Last week, the Securities and Exchange Commission (SEC), Small Business Capital Formation Advisory Committee published several letters regarding recommendations to the Commission pertaining to the concept release on regulatory harmonization. A specific letter was posted regarding updates necessary for Reg CF as well as a missive advocating on behalf of a logical update to the definition of an accredited investor. The SEC has since proposed updated rules for an Accredited Investor – one that broadens access to more private securities offerings and offering a sophistication qualification – far more logical than the current wealth metric.
Another letter was submitted by the Committee focusing specifically on harmonization including Reg D.
In the world of policy, there are several truisms.
- One, is that transparency and the light of day is frequently the best vaccination against nefarious acts.
- Two, simple is always better – but simple does not mean easy.
- Three, do no harm.
It is this last principle that is too frequently tossed to the side. Send policymakers to Washington, DC and the first thing they want to do is create new rules and regulations – right?
In a brief letter addressed to the Chairman of the Commission, Jay Clayton, the Committee told the SEC to do no harm when it comes to Reg D 506b:
“The elements of the current exempt offering framework that are functioning well should be maintained, and therefore, the Commission should “do no harm” to Rule 506(b) of Regulation D.”
The Reg D market is huge. Its popularity and size are a testament to the effectiveness of the exemption’s ability to match capital with early-stage firms in need of funding.
The SEC Office of the Advocate for Small Business Capital Formation recently put a number to how large Reg D is:
- Reg D 506b is a 1.4 trillion market
- Its sister exemption Reg D 506c is considerably smaller at just $210 billion.
To put this into perspective, registered offerings, including secondary placements, are less than Reg D at $1.2 trillion.
Reg D 506c is the crowdfunding variant where issuers may generally solicit which is SEC speak for promoting or advertising. This exemption is not as popular as it could be because investors need to hand over their taxes or other information to prove they are accredited. They also need to do it on a rolling basis – not just one time. Who wants to do that?
Reg D 506b is the exemption of choice that most promising early-stage firms utilize due to its light-touch approach and low cost. In brief, it works – so please do not break it.

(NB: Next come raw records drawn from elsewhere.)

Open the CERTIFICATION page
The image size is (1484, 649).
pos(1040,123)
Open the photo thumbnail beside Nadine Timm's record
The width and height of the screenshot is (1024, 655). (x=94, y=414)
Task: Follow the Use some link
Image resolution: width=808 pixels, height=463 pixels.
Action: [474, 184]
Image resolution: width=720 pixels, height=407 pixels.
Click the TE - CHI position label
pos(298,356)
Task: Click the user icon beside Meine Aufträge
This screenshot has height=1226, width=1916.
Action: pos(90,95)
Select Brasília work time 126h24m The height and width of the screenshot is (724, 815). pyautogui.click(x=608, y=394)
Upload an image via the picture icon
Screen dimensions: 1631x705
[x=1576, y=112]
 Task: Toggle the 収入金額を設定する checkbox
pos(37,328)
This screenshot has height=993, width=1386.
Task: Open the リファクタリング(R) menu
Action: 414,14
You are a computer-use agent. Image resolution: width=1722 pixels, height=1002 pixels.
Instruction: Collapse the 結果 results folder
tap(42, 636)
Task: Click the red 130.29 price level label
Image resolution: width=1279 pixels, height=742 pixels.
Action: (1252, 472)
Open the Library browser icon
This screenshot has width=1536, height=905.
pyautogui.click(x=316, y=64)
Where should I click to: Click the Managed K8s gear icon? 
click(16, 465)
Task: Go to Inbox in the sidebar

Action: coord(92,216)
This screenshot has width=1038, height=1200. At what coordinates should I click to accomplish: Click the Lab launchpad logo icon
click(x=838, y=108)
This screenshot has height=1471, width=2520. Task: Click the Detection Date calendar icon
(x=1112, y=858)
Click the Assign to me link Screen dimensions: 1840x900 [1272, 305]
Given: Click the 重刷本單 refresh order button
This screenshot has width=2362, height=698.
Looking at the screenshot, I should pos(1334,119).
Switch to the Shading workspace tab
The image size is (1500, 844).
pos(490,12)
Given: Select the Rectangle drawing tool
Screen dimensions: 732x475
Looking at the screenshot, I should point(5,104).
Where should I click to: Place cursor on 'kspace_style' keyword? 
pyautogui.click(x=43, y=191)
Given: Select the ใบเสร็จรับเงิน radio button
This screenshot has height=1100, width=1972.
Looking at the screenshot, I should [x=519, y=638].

A deleterious change could undermine the innovation economy as well as overall economic growth.
The Committee is all for regulatory harmonization asking the Commission to pursue a framework that is “clear, concise, and effective.” It should be simple and easy to understand too.
The SEC concept release and mission to harmonize the capital markets is an admirable project for the Commission to pursue but the jury is out on what will be the eventual outcome. Hopefully, the end result will be an improvement. The rational update to the definition of an accredited investor is an excellent first step.